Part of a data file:
[Start]

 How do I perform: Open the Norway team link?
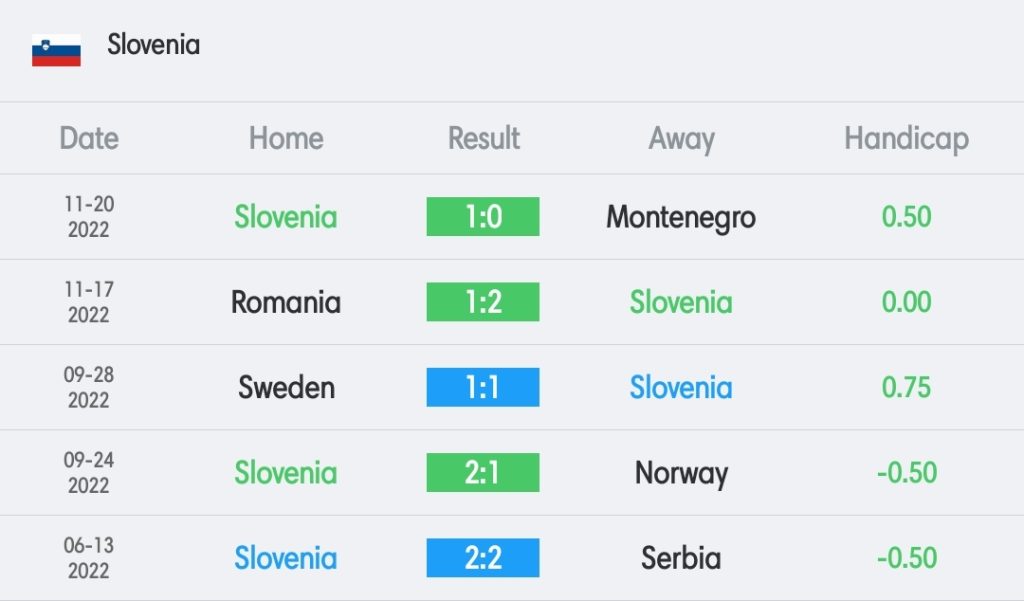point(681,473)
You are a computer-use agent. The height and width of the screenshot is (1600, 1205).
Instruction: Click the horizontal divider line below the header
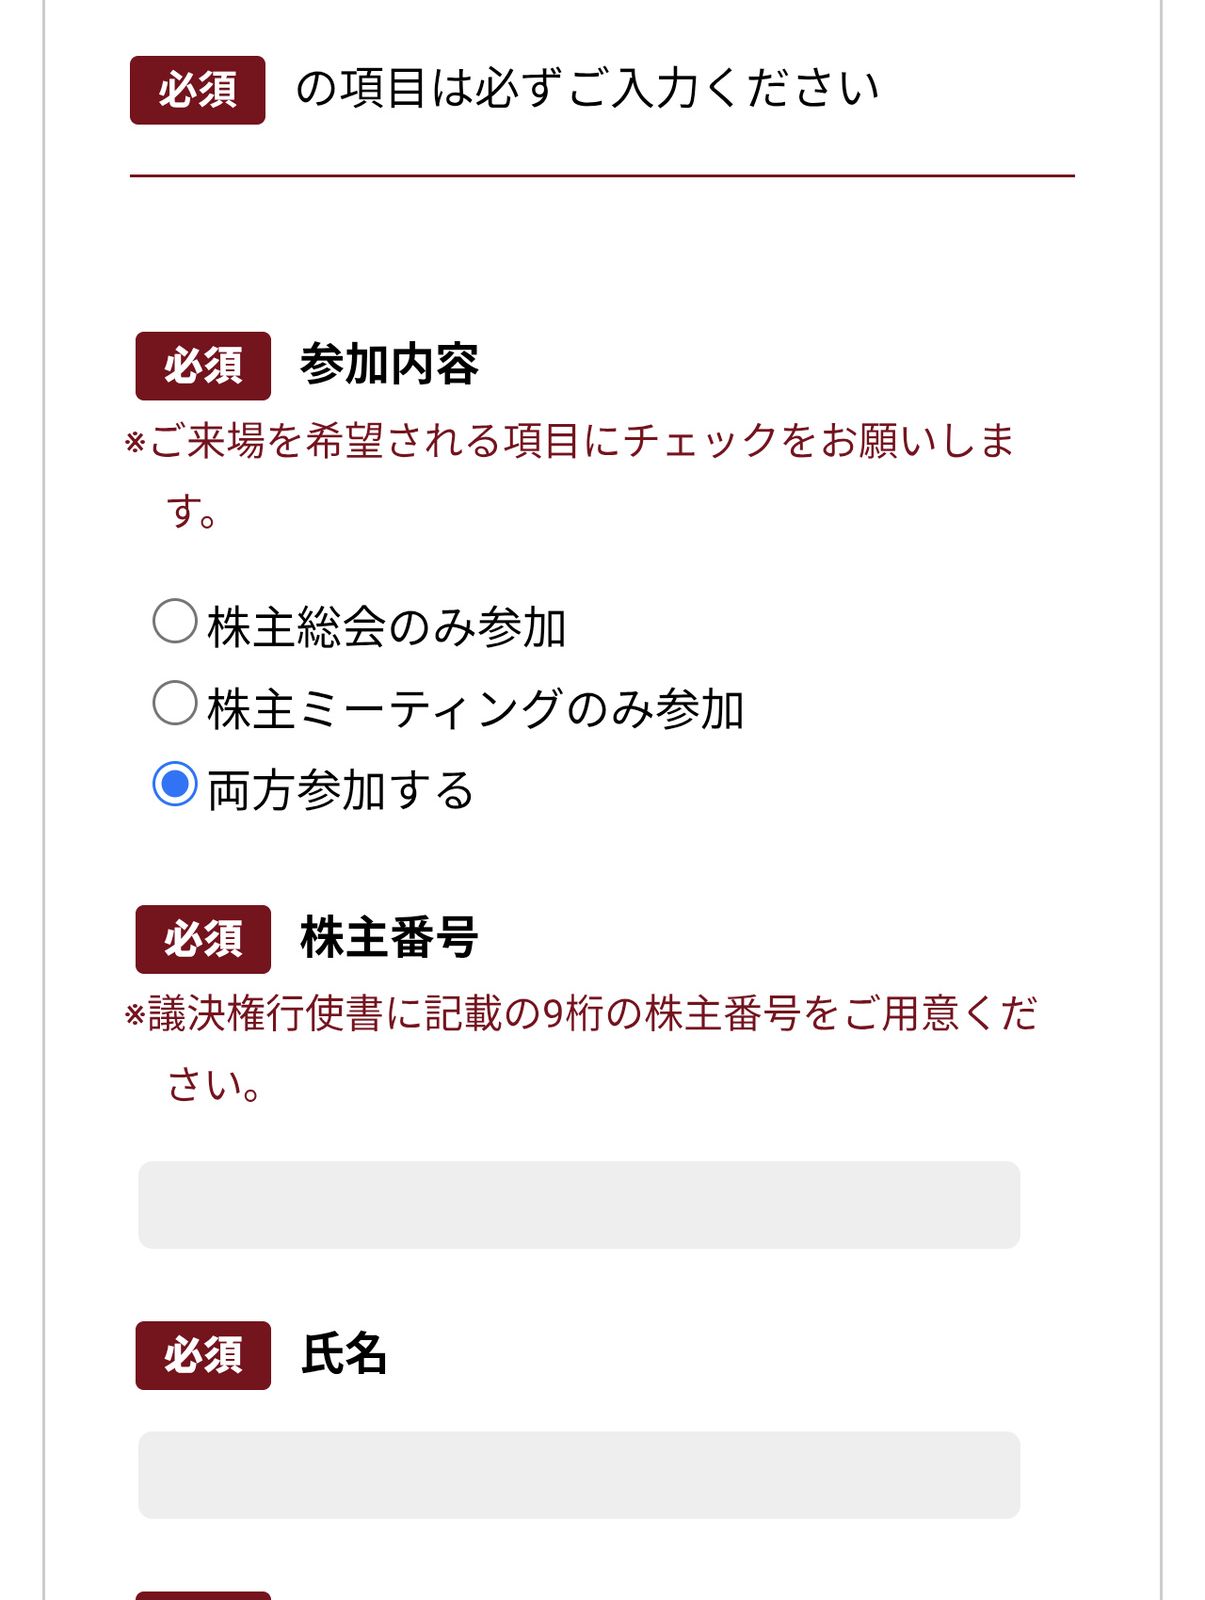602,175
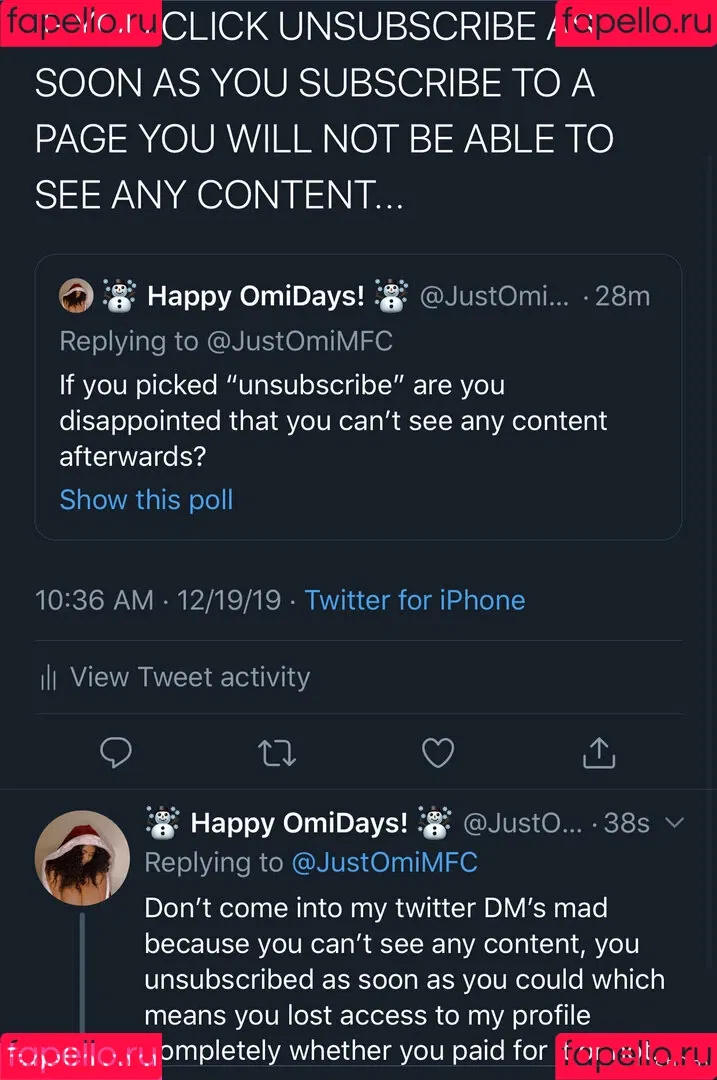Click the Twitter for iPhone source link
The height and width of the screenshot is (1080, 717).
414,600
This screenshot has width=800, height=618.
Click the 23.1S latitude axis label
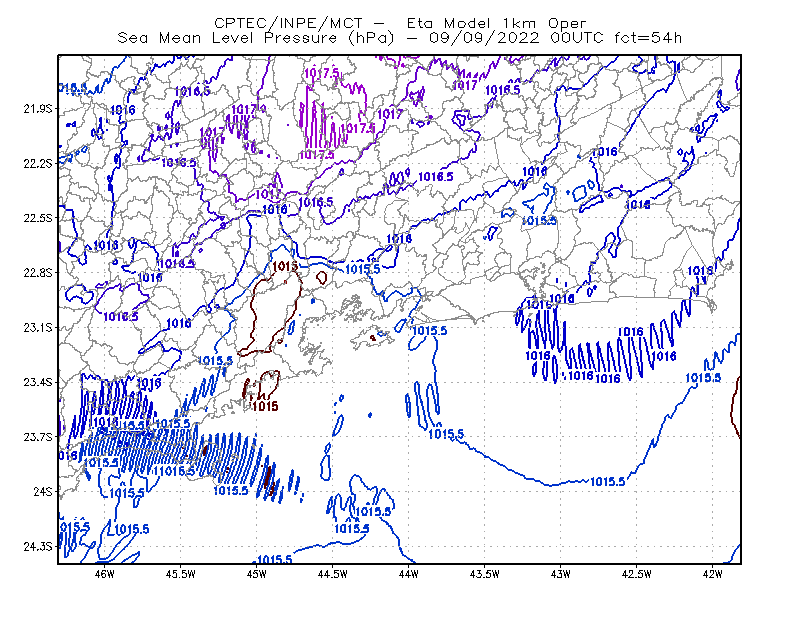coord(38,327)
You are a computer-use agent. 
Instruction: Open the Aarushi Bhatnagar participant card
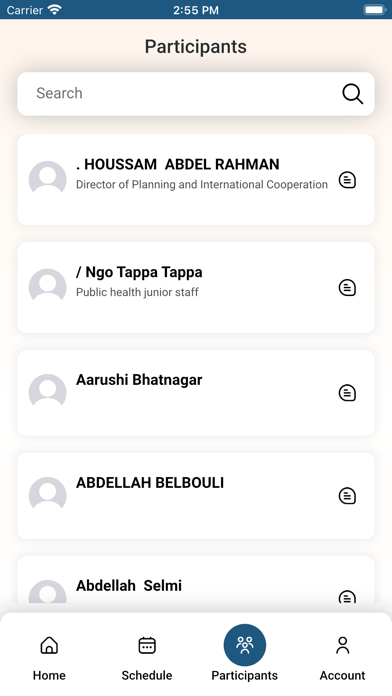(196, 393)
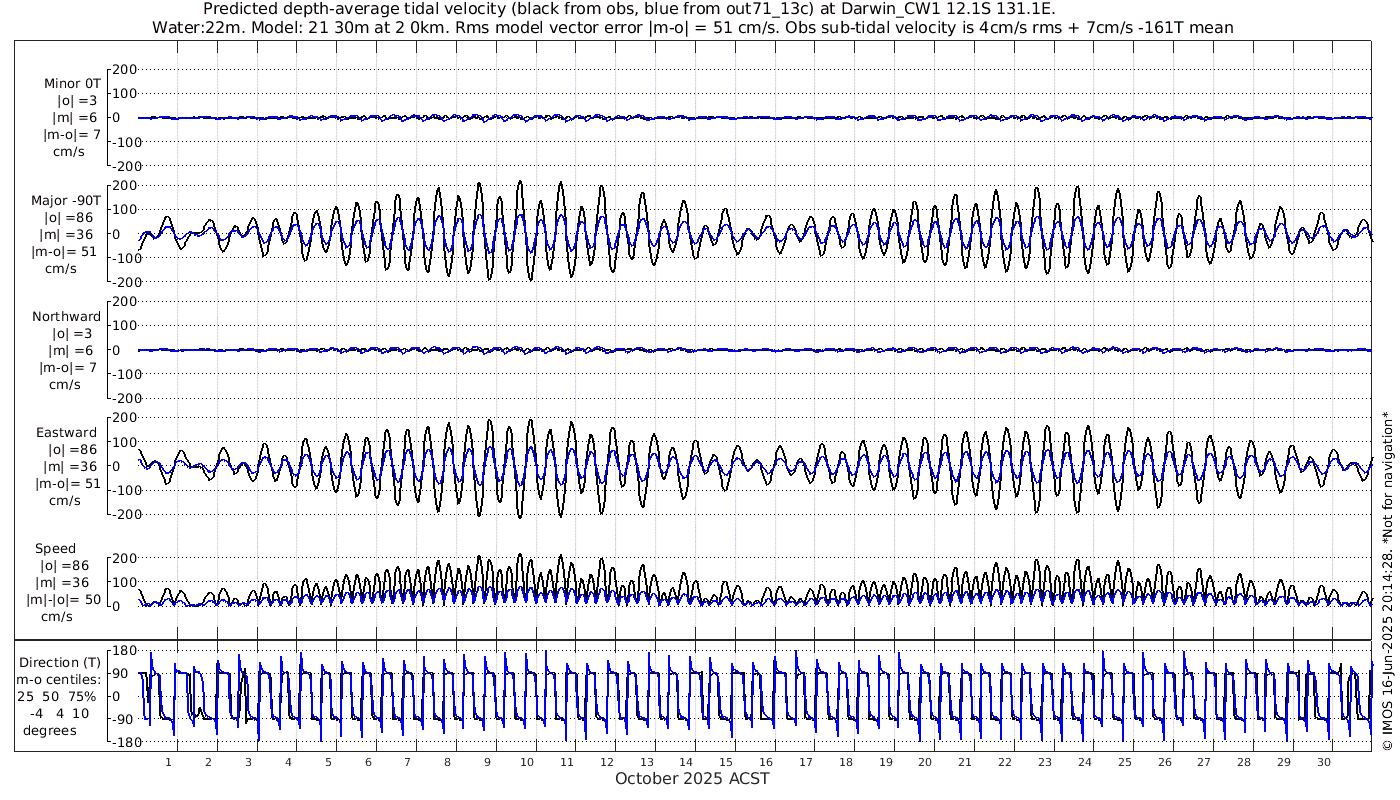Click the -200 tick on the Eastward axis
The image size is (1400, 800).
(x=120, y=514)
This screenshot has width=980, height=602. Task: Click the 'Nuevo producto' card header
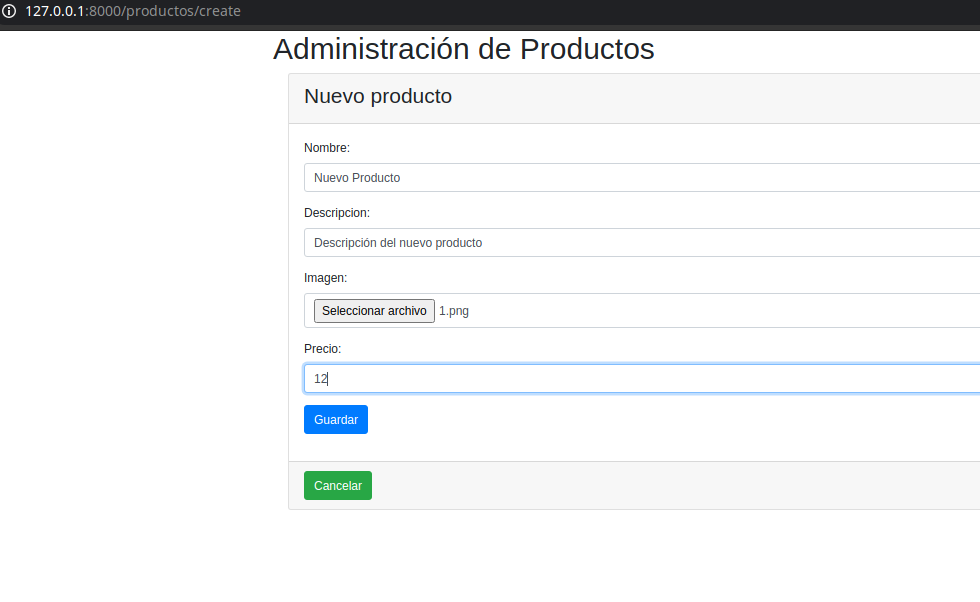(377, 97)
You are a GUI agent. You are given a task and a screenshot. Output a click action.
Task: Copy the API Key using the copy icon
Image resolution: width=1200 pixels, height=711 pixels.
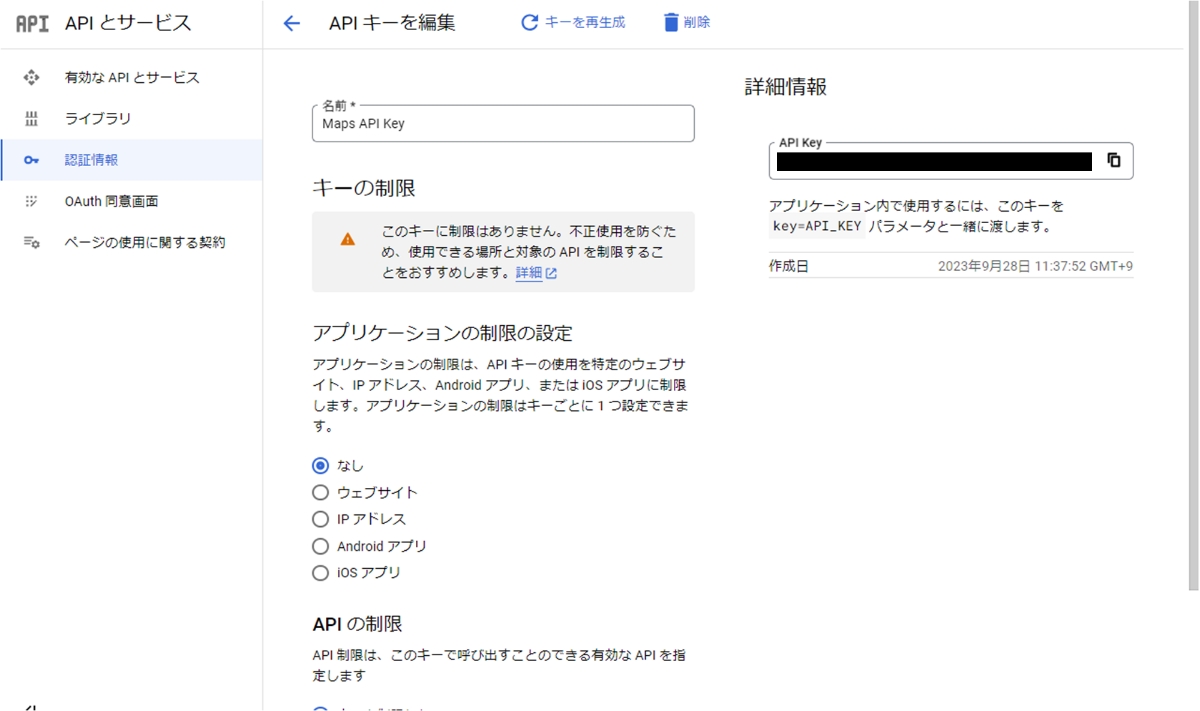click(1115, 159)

[End]

* TASK GOAL *
Copy the entries from the start through the line containing "(x=120, y=514)", including that line, exactly as they appear, but leave out the pictures.

* WORKED ANSWER *
 How do I perform: Open the Norway team link?
point(681,473)
You are a computer-use agent. The height and width of the screenshot is (1600, 1205).
Instruction: Click the horizontal divider line below the header
602,175
Click the Twitter for iPhone source link
The height and width of the screenshot is (1080, 717).
414,600
This screenshot has width=800, height=618.
Click the 23.1S latitude axis label
coord(38,327)
You are a computer-use agent. 
Instruction: Open the Aarushi Bhatnagar participant card
(196, 393)
Click the -200 tick on the Eastward axis
The image size is (1400, 800).
(x=120, y=514)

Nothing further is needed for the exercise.